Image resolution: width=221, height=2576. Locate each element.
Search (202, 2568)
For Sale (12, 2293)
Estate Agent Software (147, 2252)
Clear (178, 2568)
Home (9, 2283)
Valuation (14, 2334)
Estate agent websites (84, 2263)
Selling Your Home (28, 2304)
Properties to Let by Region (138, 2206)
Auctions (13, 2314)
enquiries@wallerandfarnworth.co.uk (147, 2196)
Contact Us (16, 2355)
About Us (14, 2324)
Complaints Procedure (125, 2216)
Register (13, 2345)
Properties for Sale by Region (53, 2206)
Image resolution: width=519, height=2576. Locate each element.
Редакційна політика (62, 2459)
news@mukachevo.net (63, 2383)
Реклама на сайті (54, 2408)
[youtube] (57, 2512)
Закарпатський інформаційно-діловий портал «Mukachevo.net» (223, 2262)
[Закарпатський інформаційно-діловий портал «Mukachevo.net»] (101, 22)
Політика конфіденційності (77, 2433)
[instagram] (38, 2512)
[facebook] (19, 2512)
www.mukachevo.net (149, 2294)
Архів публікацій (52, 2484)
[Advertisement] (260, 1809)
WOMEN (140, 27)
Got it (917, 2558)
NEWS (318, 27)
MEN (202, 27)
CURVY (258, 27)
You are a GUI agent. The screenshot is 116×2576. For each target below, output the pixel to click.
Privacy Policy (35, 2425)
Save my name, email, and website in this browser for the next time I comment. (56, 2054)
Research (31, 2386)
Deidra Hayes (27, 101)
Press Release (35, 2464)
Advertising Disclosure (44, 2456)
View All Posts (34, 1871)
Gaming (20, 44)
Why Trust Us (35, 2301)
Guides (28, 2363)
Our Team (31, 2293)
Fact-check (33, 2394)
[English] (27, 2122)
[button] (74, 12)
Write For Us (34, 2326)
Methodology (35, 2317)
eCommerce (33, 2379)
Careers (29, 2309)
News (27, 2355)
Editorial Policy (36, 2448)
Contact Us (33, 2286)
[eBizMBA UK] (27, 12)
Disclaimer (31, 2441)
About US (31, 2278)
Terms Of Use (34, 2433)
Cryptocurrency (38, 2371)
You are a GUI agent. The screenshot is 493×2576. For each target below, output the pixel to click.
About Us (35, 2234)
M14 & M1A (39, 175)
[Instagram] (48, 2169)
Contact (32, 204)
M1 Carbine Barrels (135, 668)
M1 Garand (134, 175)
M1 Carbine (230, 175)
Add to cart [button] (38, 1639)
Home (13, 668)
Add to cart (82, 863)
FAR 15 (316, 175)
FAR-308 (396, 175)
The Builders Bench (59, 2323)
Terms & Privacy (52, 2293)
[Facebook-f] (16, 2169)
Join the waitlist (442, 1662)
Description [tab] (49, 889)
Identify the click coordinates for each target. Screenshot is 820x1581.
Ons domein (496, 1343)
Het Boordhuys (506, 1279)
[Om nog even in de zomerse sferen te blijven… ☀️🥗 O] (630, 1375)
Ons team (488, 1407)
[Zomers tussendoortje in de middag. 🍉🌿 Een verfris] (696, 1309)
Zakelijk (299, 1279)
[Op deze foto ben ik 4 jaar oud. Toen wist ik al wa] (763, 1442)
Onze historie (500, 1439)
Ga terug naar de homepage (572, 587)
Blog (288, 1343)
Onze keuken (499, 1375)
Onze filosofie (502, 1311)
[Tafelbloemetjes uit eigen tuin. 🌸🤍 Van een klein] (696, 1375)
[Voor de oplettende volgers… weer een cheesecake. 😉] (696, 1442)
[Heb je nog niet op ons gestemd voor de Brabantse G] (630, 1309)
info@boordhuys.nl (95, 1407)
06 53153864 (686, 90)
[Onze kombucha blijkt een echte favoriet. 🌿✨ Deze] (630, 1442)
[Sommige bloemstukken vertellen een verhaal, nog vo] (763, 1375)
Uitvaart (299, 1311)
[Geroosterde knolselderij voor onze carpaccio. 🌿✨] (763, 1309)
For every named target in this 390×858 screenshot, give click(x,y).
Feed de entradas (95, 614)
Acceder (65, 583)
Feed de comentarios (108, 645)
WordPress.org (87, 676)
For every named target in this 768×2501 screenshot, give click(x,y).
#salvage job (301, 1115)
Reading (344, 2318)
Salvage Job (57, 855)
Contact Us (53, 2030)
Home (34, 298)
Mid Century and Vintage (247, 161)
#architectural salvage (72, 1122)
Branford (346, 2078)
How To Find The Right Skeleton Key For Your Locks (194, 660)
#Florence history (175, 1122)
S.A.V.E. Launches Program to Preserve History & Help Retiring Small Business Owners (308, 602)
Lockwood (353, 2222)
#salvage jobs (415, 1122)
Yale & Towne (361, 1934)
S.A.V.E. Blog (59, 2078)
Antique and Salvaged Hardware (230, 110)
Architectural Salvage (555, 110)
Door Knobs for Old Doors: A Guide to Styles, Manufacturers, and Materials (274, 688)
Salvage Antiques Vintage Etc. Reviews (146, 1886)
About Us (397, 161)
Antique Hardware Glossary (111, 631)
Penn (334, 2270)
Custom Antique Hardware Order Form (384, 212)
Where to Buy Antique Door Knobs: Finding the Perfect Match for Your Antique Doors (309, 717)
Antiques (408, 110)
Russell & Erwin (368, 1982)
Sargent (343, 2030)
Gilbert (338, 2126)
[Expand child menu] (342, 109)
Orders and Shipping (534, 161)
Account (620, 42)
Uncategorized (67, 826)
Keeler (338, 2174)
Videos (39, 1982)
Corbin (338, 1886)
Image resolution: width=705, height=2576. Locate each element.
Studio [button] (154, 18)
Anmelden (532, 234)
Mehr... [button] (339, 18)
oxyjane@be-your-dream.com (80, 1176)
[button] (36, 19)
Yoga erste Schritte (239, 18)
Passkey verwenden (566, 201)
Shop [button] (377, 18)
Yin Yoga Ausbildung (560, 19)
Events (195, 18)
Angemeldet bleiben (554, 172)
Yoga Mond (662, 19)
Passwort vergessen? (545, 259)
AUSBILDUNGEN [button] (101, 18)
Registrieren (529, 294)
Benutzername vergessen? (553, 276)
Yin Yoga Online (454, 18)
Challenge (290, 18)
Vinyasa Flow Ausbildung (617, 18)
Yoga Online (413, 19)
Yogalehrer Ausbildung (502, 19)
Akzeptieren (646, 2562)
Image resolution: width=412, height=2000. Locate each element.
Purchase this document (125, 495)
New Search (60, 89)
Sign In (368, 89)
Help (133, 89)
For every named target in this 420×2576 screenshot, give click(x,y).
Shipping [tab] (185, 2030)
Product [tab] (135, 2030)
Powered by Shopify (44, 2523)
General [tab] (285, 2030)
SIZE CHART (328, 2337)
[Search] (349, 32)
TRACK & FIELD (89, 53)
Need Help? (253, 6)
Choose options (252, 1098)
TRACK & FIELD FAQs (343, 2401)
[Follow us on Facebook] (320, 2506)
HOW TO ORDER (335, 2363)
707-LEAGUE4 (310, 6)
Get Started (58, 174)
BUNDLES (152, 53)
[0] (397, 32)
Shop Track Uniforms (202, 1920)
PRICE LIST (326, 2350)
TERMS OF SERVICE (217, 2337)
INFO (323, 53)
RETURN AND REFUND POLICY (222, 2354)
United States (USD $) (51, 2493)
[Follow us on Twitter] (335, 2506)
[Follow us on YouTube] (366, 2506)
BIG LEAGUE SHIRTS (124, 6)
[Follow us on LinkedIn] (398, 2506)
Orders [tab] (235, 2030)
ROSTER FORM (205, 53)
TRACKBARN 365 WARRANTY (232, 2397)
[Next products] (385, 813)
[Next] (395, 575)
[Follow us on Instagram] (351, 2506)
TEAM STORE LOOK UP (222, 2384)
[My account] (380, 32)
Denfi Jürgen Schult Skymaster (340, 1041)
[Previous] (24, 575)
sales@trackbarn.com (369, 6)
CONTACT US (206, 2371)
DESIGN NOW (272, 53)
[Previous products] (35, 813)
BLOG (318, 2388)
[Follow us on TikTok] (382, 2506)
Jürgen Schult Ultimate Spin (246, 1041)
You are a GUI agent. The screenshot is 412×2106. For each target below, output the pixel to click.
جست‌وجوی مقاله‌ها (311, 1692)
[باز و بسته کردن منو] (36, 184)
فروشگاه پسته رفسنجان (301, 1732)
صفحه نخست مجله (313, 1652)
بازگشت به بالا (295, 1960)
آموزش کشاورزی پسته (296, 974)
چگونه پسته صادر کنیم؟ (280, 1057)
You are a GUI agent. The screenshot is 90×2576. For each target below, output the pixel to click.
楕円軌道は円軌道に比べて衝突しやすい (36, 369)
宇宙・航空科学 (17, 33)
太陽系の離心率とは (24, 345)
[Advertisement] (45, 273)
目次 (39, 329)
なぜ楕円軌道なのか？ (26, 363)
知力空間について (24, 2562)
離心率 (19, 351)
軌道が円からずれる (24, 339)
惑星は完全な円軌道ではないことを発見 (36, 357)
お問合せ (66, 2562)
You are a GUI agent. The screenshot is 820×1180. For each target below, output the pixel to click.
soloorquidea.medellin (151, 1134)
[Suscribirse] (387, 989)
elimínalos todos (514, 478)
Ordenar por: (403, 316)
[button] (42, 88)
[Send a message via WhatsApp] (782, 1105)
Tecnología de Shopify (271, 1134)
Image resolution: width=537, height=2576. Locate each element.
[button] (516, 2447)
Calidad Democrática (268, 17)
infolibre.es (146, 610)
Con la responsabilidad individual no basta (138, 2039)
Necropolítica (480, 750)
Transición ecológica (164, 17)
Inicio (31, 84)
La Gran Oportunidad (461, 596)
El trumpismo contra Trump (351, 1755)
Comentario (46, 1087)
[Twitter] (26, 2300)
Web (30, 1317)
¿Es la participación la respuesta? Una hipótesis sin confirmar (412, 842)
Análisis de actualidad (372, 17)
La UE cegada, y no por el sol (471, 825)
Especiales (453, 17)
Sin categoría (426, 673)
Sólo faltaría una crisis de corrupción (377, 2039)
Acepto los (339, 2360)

**ABOUT THIS TASK:** Find where the line with "About Us (35, 2234)" sits in the material above, then copy exactly from it through the line with "Mid Century and Vintage (247, 161)". Add no other line.

**TASK SOLUTION:**
About Us (35, 2234)
M14 & M1A (39, 175)
[Instagram] (48, 2169)
Contact (32, 204)
M1 Carbine Barrels (135, 668)
M1 Garand (134, 175)
M1 Carbine (230, 175)
Add to cart [button] (38, 1639)
Home (13, 668)
Add to cart (82, 863)
FAR 15 (316, 175)
FAR-308 (396, 175)
The Builders Bench (59, 2323)
Terms & Privacy (52, 2293)
[Facebook-f] (16, 2169)
Join the waitlist (442, 1662)
Description [tab] (49, 889)
Identify the click coordinates for each target. Screenshot is 820x1581.
Ons domein (496, 1343)
Het Boordhuys (506, 1279)
[Om nog even in de zomerse sferen te blijven… ☀️🥗 O] (630, 1375)
Ons team (488, 1407)
[Zomers tussendoortje in de middag. 🍉🌿 Een verfris] (696, 1309)
Zakelijk (299, 1279)
[Op deze foto ben ik 4 jaar oud. Toen wist ik al wa] (763, 1442)
Onze historie (500, 1439)
Ga terug naar de homepage (572, 587)
Blog (288, 1343)
Onze keuken (499, 1375)
Onze filosofie (502, 1311)
[Tafelbloemetjes uit eigen tuin. 🌸🤍 Van een klein] (696, 1375)
[Voor de oplettende volgers… weer een cheesecake. 😉] (696, 1442)
[Heb je nog niet op ons gestemd voor de Brabantse G] (630, 1309)
info@boordhuys.nl (95, 1407)
06 53153864 (686, 90)
[Onze kombucha blijkt een echte favoriet. 🌿✨ Deze] (630, 1442)
[Sommige bloemstukken vertellen een verhaal, nog vo] (763, 1375)
Uitvaart (299, 1311)
[Geroosterde knolselderij voor onze carpaccio. 🌿✨] (763, 1309)
For every named target in this 390×858 screenshot, give click(x,y).
Feed de entradas (95, 614)
Acceder (65, 583)
Feed de comentarios (108, 645)
WordPress.org (87, 676)
For every named target in this 768×2501 screenshot, give click(x,y).
#salvage job (301, 1115)
Reading (344, 2318)
Salvage Job (57, 855)
Contact Us (53, 2030)
Home (34, 298)
Mid Century and Vintage (247, 161)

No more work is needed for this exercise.